Listed entries -

━━━━━━━━━━━━━━━━

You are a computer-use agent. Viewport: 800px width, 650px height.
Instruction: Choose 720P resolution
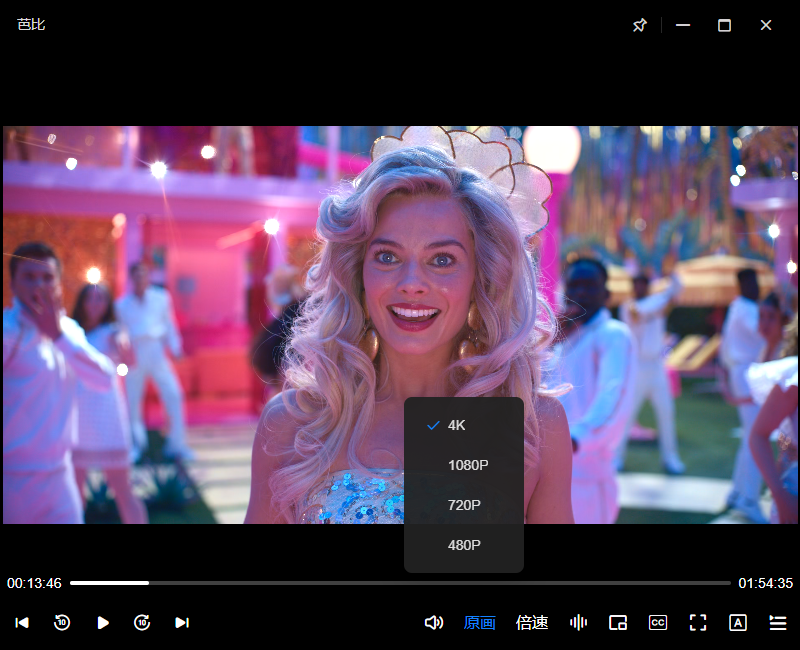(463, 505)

━━━━━━━━━━━━━━━━

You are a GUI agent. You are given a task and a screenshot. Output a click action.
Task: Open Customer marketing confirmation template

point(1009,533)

━━━━━━━━━━━━━━━━

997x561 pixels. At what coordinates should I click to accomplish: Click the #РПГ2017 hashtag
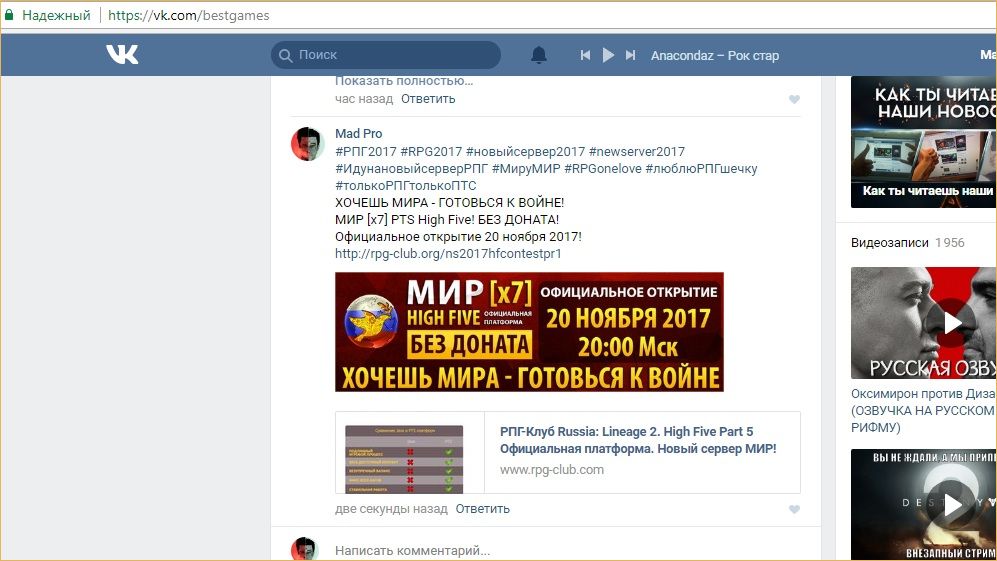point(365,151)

━━━━━━━━━━━━━━━━

Exercise requirements - Tally the lines of the records above that contain the word "agent". Give only the total.

Exercise response - 2